Captured by New Horizons at 11:08 p.m. on December 31, 2018, from a distance of 85,000 miles away, the first color view of Ultima Thule was taken about 1.5 hours before the spacecraft zoomed past its flyby target. The exciting photo shows that the contact binary dons a splendid reddish color.

The first color image of Ultima Thule, taken by the New Horizons spacecraft 1.5 hours before its closest approach to the icy Kuiper Belt object on January 1.
The first color image of Ultima Thule, taken by the New Horizons spacecraft 1.5 hours before its closest approach to the icy Kuiper Belt object on January 1. NASA/Johns Hopkins University Applied Physics Laboratory/Southwest Research Institute

The second photo released today by NASA showcases Ultima Thule in much more detail than ever before. Snapped a mere 30 minutes ahead of the close encounter on January 1, the much-awaited pic was taken from a range of 18,000 miles, uncovering the true structure of this icy Kuiper Belt object.

The clearest photo of Ultima Thule, captured by New Horizons half an hour before its close flyby on New Year's Day.
The clearest photo of Ultima Thule, captured by New Horizons half an hour before its close flyby on New Year’s Day. NASA/Johns Hopkins University Applied Physics Laboratory/Southwest Research Institute

Ultima Thule measures a full 21 miles in length. The larger sphere that makes up the contact binary stretches for 12 miles and was dubbed “Ultima” by the New Horizons team. Meanwhile, the smaller sphere — the “head” of the snowman, as it were — is 9-mile-long and was nicknamed “Thule,” mission officials from the Johns Hopkins University Applied Physics Laboratory (JHUAPL) in Laurel, Maryland, announced today on their website.

Surprise! Ultime Thule is actually a space 'snowman.'
Surprise! Ultime Thule is actually a space ‘snowman.’ JHUAPL

A sharper version of the photo was shared by JHUAPL on Twitter soon after the live webcast, highlighting Ultima Thule’s structure in ever greater detail.

The mission’s team hypothesized that the two spheres which make up the contact binary were joined together in the early days of the solar system. Before that, “Ultima” and “Thule” were originally two separate objects that slowly wafted near one another, “colliding no faster than two cars in a fender-bender.”

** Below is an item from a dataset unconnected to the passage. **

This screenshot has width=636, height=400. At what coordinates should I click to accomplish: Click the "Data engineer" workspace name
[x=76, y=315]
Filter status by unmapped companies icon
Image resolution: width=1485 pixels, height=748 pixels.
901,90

“New Horizons is like a time machine, taking us back to the birth of the solar system. We are seeing a physical representation of the beginning of planetary formation, frozen in time,” said Jeff Moore, New Horizons Geology and Geophysics team lead.

“Studying Ultima Thule is helping us understand how planets form — both those in our own solar system and those orbiting other stars in our galaxy.”

The team is due to release more data from the epic New Year’s Day flyby of Ultima Thule during a second media briefing, scheduled to air tomorrow at 2 p.m. EST.

“In the coming months, New Horizons will transmit dozens of data sets to Earth, and we’ll write new chapters in the story of Ultima Thule — and the solar system,” said Helene Winters, New Horizons Project Manager.

Commenting on the most recent developments of the New Horizons mission, principal investigator Alan Stern of the Southwest Research Institute in Boulder, Colorado, described the January 1 flyby as “a historic achievement.”

“Never before has any spacecraft team tracked down such a small body at such high speed so far away in the abyss of space. New Horizons has set a new bar for state-of-the-art spacecraft navigation.”